Roma, chiesta la sorveglianza speciale per Giuliano Castellino

Roma, chiesta la sorveglianza speciale per Giuliano Castellino

E alla fine, la Questura ha deciso di fermare in qualche modo Giuliano Castellino. Quest’oggi, infatti, il portavoce di Roma ai romani, il nucleo cittadino di lotta per la casa e la giustizia sociale che, insieme a Forza Nuova, è stato protagonista di decine di battaglie nell’ultimo anno, dovrà comparire dinanzi al Tribunale. L’accusa? Avere uno stile di vita pericoloso per la pubblica sicurezza.

Il Questore, infatti, ha chiesto che a Castellino sia applicata la misura di prevenzione della Sorveglianza speciale di pubblica sicurezza, con la quale, ad esempio, gli verrà intimato di cambiare vita, non uscire di casa la sera e non frequentare determinate persone per un periodo che potrebbe andare da uno fino a cinque anni.

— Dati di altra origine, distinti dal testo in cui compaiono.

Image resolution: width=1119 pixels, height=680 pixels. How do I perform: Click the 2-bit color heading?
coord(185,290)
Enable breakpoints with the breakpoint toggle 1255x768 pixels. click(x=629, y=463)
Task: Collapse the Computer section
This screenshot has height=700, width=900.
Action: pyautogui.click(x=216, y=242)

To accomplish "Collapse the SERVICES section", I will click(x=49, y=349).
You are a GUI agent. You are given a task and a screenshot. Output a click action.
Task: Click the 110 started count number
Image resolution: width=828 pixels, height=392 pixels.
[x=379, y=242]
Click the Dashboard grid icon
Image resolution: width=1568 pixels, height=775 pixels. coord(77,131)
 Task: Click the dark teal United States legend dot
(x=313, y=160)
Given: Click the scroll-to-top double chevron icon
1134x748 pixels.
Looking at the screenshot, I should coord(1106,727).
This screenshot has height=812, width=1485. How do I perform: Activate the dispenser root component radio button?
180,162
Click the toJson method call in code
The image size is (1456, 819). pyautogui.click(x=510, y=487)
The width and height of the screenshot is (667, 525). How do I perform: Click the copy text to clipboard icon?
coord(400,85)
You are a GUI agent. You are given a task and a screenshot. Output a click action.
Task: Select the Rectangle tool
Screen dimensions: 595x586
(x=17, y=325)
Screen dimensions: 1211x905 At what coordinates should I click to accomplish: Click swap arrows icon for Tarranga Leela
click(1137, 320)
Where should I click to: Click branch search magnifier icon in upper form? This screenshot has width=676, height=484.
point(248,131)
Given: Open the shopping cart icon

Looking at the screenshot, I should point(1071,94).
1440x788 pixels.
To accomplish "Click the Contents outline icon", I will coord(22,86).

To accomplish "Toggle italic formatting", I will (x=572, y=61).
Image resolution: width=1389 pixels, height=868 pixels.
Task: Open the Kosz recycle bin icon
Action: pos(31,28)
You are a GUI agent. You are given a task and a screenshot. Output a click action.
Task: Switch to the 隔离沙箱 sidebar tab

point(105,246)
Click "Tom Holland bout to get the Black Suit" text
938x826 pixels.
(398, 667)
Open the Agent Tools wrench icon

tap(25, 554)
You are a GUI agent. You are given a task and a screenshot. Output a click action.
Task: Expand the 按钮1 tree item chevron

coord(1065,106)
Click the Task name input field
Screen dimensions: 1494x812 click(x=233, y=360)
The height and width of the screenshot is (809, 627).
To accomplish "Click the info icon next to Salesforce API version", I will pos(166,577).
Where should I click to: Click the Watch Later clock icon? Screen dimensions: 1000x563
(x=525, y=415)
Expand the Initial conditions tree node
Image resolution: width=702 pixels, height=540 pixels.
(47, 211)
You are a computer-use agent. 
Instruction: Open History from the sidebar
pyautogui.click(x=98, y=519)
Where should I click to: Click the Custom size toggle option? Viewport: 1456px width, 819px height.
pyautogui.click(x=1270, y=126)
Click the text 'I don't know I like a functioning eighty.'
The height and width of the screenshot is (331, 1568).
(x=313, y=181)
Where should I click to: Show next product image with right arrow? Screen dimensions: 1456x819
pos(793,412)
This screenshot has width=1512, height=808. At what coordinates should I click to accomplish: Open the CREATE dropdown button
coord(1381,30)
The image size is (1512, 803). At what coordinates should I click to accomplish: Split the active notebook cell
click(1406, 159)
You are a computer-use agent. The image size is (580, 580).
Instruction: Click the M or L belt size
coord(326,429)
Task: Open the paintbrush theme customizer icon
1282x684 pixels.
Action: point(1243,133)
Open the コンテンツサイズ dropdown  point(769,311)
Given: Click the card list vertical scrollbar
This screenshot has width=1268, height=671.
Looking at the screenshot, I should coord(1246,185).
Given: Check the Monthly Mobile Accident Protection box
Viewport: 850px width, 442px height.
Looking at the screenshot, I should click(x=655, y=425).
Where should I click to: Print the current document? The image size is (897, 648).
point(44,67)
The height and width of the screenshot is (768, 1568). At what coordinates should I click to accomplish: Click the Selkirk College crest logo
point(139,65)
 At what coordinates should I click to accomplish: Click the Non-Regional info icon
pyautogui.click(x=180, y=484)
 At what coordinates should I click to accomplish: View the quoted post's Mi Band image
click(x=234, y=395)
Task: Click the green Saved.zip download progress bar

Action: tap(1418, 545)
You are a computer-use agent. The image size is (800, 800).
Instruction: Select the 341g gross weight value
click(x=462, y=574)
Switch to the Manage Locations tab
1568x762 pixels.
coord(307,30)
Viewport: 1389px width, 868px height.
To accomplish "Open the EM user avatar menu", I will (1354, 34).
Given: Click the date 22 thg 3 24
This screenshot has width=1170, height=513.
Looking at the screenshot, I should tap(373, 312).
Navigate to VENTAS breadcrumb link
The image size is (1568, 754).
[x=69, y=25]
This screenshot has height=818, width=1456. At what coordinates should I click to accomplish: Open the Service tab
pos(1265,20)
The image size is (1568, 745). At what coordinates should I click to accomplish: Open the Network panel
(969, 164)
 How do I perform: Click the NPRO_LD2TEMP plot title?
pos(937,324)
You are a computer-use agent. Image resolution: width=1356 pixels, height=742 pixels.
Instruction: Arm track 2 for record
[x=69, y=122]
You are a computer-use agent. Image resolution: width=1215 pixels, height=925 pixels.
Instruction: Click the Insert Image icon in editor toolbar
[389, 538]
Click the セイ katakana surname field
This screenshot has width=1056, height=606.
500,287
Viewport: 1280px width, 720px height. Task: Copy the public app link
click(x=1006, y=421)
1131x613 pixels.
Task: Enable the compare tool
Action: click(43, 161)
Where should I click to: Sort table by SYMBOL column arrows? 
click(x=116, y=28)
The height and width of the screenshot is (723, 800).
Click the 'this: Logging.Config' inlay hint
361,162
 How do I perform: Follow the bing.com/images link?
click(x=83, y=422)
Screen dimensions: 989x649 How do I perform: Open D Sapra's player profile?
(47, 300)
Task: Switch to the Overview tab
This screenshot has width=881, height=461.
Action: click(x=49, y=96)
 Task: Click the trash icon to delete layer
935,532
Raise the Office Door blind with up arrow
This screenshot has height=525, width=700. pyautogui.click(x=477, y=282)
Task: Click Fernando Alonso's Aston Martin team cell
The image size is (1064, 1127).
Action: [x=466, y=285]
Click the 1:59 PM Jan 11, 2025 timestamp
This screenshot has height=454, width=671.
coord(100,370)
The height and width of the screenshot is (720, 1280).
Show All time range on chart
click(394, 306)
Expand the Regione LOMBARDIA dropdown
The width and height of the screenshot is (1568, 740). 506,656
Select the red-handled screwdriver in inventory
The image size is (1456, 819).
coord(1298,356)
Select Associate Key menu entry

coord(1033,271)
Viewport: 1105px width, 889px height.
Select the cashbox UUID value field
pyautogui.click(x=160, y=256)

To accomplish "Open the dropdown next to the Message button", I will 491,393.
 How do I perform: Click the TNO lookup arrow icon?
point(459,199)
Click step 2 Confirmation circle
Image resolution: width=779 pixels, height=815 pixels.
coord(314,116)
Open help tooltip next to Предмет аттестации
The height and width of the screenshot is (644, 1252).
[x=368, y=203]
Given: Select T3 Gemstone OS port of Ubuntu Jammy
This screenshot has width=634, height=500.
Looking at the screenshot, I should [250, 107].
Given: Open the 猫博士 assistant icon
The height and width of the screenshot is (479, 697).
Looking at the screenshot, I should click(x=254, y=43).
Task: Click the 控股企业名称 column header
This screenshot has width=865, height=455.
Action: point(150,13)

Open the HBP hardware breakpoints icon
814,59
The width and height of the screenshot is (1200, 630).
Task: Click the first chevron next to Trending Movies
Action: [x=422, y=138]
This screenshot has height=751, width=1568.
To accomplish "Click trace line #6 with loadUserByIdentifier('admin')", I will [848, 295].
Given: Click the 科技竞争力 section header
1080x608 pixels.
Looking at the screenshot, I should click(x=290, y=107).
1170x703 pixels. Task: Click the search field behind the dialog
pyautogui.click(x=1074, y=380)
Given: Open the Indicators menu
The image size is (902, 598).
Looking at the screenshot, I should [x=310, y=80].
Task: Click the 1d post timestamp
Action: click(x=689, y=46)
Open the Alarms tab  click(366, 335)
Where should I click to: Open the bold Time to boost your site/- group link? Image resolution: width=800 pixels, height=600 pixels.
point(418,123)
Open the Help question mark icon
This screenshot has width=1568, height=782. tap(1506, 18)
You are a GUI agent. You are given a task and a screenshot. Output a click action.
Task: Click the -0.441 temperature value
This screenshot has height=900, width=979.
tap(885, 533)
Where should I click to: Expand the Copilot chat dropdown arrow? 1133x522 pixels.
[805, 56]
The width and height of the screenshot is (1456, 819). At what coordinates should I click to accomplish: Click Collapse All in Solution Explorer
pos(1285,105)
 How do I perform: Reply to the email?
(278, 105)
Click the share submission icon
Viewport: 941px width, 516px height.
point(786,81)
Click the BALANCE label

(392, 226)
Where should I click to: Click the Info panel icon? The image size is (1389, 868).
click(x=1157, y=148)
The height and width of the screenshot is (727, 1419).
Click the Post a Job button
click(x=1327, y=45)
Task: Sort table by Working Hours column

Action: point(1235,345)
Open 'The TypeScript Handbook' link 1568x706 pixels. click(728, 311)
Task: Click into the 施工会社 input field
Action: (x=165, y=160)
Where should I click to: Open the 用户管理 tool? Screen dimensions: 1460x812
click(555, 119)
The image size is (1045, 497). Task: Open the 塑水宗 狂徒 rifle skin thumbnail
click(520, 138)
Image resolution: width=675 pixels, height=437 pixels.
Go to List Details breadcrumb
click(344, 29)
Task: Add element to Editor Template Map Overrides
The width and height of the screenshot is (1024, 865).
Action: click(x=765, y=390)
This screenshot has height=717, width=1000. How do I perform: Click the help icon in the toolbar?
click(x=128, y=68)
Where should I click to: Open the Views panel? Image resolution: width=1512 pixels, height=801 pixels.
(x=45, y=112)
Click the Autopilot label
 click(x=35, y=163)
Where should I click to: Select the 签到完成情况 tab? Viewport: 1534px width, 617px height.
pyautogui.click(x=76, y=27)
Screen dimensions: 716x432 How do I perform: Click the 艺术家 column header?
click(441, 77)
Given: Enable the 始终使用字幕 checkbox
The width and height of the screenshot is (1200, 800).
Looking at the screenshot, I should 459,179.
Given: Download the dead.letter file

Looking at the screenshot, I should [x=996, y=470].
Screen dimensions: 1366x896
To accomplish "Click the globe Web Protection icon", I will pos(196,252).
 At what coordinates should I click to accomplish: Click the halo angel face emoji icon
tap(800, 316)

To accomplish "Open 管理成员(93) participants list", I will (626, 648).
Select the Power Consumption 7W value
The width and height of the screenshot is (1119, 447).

Nel frattempo, tanto per non farsi mancare nulla, a seguito dei fatti del 15 giugno, dove Forza Nuova e Roma ai romani hanno dato vita ad una durissima contestazione contro l’approvazione della legge sullo ius soli in discussione al Senato, a Castellino è stato comunicato dalla Questura l’avvio della procedura per l’inflizione del Daspo.

Cosa abbia a che fare il divieto di accesso negli stadi con una manifestazione di piazza non lo sappiamo. La prassi, però, è stata avallata dalla Cassazione, la quale ha dato un’interpretazione della legge molto estensiva. Sta di fatto che Castellino, oltre a non poter uscire la sera, potrebbe essere sottoposto al divieto di andare allo stadio.

La motivazione di una tale stretta repressiva ad personam? Semplice. Giuliano Castellino non è di sinistra, non è un rom e nemmeno un immigrato. Ergo, il sistema non tollera che la protesta sociale esca dai tranquilli binari pre-impostati. Il successo di Forza Nuova e di Roma ai romani, soprattutto nei quartieri periferici, in mezzo al popolo che reclama diritti sociali e lavoro, spaventa l’oligarchia. La forza popolare, lontana dai comodi schemi della lotta di classe, si traduce nella reviviscenza di un sentimento nazional-rivoluzionario da tempo sopito in Italia.

Una cosa è certa. Con il 57 percento di astenuti alle ultime elezioni, il dissenso popolare spaventa i corrotti al potere. Se poi il dissenso dovesse assurgere a lotta politica, poi, potrebbe davvero essere la scintilla capace di avviare un processo rivoluzionario.